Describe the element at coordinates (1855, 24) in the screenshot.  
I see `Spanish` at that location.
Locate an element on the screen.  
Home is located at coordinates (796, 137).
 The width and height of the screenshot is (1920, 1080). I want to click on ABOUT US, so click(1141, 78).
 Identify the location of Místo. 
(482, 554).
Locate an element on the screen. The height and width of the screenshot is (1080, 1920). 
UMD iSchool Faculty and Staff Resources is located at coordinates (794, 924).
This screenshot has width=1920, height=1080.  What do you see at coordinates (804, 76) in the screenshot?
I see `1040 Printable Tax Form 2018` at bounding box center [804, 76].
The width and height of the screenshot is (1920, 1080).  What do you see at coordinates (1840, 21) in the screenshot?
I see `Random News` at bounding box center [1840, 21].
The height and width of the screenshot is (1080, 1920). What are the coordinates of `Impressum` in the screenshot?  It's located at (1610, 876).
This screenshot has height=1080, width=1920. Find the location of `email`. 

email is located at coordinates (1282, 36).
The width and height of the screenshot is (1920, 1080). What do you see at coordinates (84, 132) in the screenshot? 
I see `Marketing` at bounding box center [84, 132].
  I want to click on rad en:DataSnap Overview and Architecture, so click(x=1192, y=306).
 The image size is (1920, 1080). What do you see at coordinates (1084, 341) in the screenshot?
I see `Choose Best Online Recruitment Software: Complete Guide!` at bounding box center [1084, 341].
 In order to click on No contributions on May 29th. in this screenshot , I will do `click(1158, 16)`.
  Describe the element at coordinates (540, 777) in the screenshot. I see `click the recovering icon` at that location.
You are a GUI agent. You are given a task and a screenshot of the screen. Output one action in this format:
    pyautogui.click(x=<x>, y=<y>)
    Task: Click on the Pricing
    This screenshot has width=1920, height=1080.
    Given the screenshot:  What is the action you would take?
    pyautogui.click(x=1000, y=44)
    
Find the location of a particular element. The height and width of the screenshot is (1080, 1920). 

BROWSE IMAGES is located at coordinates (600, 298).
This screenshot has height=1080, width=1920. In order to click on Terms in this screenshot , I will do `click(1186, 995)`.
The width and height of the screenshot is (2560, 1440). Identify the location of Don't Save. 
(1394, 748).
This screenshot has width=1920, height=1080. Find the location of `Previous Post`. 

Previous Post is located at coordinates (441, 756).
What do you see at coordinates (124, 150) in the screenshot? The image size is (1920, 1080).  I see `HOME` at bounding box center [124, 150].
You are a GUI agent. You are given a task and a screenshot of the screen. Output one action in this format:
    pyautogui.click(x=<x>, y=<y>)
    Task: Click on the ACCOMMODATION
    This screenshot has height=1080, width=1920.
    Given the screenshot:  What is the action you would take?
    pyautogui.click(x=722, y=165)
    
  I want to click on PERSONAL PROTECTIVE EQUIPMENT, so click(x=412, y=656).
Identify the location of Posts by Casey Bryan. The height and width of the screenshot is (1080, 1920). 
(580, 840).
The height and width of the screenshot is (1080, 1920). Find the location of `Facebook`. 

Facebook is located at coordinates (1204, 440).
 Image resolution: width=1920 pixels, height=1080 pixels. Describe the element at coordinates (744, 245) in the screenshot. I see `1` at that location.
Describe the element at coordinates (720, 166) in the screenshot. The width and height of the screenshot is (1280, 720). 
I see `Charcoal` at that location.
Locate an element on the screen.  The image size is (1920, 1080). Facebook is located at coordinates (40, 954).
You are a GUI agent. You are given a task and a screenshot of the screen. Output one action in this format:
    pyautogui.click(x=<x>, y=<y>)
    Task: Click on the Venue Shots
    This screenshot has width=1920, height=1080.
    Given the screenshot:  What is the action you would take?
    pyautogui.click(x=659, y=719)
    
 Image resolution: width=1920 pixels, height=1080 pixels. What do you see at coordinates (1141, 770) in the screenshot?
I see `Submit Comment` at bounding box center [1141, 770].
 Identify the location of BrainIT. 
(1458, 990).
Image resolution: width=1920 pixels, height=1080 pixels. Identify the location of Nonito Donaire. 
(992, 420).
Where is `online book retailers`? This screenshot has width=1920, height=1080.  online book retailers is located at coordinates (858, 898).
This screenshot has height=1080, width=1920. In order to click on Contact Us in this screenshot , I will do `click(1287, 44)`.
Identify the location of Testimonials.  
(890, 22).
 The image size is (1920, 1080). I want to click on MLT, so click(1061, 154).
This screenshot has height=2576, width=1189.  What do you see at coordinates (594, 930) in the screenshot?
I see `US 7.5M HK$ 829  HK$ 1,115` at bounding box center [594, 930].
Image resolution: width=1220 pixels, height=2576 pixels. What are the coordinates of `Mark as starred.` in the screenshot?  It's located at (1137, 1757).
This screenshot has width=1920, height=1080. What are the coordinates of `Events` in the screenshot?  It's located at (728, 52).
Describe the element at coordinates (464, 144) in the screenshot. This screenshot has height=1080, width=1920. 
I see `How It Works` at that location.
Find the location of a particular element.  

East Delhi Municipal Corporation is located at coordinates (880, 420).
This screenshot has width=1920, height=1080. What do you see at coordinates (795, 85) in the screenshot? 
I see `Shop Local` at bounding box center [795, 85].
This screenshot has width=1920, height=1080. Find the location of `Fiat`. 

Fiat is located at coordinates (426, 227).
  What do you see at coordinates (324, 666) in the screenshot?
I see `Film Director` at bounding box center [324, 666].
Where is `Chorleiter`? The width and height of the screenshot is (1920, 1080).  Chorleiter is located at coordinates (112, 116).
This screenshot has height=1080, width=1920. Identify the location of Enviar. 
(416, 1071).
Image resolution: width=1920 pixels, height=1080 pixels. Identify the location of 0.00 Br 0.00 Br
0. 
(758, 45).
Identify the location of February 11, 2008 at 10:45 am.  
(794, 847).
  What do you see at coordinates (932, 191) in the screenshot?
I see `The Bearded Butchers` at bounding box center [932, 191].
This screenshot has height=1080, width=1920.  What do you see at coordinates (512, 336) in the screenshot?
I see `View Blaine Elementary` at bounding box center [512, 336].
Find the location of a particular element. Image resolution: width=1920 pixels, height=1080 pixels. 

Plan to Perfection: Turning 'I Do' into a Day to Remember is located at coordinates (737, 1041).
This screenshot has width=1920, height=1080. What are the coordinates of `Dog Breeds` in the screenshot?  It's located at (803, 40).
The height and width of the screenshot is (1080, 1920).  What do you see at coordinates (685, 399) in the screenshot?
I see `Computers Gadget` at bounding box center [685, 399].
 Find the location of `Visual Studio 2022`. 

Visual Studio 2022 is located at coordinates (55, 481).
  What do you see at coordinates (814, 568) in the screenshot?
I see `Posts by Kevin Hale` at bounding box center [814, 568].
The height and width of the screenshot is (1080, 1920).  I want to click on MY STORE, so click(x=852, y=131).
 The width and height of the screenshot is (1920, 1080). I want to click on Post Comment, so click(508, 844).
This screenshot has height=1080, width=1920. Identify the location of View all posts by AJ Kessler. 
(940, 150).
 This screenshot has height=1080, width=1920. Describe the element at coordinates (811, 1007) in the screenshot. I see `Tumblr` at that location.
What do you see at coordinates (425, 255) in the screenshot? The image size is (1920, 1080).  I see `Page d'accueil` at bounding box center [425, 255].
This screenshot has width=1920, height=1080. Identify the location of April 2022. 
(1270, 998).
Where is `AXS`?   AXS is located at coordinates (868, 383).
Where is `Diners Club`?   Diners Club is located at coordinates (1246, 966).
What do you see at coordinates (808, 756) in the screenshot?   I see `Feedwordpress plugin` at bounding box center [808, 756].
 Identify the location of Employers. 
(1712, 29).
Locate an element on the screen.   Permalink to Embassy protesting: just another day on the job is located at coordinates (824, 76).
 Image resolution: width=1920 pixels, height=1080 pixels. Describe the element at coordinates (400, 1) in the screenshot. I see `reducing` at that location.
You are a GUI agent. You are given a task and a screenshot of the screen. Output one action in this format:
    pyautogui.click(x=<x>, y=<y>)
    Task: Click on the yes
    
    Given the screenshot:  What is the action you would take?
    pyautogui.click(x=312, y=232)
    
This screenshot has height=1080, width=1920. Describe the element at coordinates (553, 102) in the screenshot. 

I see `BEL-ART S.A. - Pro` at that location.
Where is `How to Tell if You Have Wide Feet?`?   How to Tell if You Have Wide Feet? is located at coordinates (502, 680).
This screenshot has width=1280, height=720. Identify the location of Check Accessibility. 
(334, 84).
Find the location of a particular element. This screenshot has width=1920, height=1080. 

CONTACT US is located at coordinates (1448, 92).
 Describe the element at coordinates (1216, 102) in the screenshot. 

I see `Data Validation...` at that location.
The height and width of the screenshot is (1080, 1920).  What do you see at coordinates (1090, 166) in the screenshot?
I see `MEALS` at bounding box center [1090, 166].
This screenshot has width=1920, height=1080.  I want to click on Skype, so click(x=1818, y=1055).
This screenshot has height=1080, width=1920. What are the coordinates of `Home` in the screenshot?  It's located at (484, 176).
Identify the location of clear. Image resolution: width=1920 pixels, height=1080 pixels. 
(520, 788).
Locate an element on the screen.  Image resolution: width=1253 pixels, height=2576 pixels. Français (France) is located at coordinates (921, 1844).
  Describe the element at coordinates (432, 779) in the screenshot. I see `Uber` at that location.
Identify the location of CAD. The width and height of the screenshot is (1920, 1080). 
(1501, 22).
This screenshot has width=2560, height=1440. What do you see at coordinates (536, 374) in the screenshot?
───
> _SHORT EXERCISE_
Convert the part of the listing that opens with the line containing "21) in the screenshot?" and closes with the line containing "The height and width of the screenshot is (1080, 1920). What" into a JSON list of strings, one string per line, with blank lines left out.

> _FINAL RESULT_
[
  "The width and height of the screenshot is (1920, 1080).  What do you see at coordinates (1840, 21) in the screenshot?",
  "I see `Random News` at bounding box center [1840, 21].",
  "The height and width of the screenshot is (1080, 1920). What are the coordinates of `Impressum` in the screenshot?  It's located at (1610, 876)."
]